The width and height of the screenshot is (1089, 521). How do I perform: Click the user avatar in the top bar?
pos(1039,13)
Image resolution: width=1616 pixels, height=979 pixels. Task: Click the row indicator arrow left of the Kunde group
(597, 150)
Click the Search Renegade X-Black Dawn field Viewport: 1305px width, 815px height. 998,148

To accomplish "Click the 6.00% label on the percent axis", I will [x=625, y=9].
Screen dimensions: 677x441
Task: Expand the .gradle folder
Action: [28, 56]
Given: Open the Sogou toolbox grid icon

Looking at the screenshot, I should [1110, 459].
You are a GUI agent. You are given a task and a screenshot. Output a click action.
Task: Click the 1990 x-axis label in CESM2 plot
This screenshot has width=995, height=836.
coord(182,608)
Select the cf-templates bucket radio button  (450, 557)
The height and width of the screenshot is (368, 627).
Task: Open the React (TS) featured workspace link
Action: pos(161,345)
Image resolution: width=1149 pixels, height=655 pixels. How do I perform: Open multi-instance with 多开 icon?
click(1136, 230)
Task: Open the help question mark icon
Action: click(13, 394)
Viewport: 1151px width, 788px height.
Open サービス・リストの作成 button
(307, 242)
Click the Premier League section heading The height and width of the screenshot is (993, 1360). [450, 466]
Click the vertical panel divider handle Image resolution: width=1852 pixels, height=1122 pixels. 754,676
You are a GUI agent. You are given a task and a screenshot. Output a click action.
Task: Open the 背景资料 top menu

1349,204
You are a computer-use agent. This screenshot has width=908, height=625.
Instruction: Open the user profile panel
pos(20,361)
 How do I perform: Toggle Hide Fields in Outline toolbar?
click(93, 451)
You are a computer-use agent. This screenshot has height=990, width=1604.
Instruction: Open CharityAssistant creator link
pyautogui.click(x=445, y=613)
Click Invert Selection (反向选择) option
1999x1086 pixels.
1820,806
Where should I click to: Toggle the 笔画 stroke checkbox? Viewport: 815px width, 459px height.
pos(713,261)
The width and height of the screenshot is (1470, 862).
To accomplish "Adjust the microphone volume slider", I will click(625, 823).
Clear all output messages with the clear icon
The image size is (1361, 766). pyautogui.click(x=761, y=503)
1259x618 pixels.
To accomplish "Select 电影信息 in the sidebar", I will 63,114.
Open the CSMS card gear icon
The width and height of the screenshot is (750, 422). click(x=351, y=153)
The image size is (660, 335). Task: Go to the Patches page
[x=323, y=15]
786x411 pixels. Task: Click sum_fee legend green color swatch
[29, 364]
-*-
■ Task to carry out
Give the listing again in full, and make every line match exactly.

■ Reply
The width and height of the screenshot is (1089, 521). How do I perform: Click the user avatar in the top bar?
pos(1039,13)
Image resolution: width=1616 pixels, height=979 pixels. Task: Click the row indicator arrow left of the Kunde group
(597, 150)
Click the Search Renegade X-Black Dawn field Viewport: 1305px width, 815px height. 998,148

To accomplish "Click the 6.00% label on the percent axis", I will [x=625, y=9].
Screen dimensions: 677x441
Task: Expand the .gradle folder
Action: [28, 56]
Given: Open the Sogou toolbox grid icon

Looking at the screenshot, I should [1110, 459].
You are a GUI agent. You are given a task and a screenshot. Output a click action.
Task: Click the 1990 x-axis label in CESM2 plot
This screenshot has width=995, height=836.
coord(182,608)
Select the cf-templates bucket radio button  (450, 557)
The height and width of the screenshot is (368, 627).
Task: Open the React (TS) featured workspace link
Action: pos(161,345)
Image resolution: width=1149 pixels, height=655 pixels. How do I perform: Open multi-instance with 多开 icon?
click(1136, 230)
Task: Open the help question mark icon
Action: click(13, 394)
Viewport: 1151px width, 788px height.
Open サービス・リストの作成 button
(307, 242)
Click the Premier League section heading The height and width of the screenshot is (993, 1360). [450, 466]
Click the vertical panel divider handle Image resolution: width=1852 pixels, height=1122 pixels. 754,676
You are a GUI agent. You are given a task and a screenshot. Output a click action.
Task: Open the 背景资料 top menu

1349,204
You are a computer-use agent. This screenshot has width=908, height=625.
Instruction: Open the user profile panel
pos(20,361)
 How do I perform: Toggle Hide Fields in Outline toolbar?
click(93, 451)
You are a computer-use agent. This screenshot has height=990, width=1604.
Instruction: Open CharityAssistant creator link
pyautogui.click(x=445, y=613)
Click Invert Selection (反向选择) option
1999x1086 pixels.
1820,806
Where should I click to: Toggle the 笔画 stroke checkbox? Viewport: 815px width, 459px height.
pos(713,261)
The width and height of the screenshot is (1470, 862).
To accomplish "Adjust the microphone volume slider", I will click(625, 823).
Clear all output messages with the clear icon
The image size is (1361, 766). pyautogui.click(x=761, y=503)
1259x618 pixels.
To accomplish "Select 电影信息 in the sidebar", I will 63,114.
Open the CSMS card gear icon
The width and height of the screenshot is (750, 422). click(x=351, y=153)
The image size is (660, 335). Task: Go to the Patches page
[x=323, y=15]
786x411 pixels. Task: Click sum_fee legend green color swatch
[29, 364]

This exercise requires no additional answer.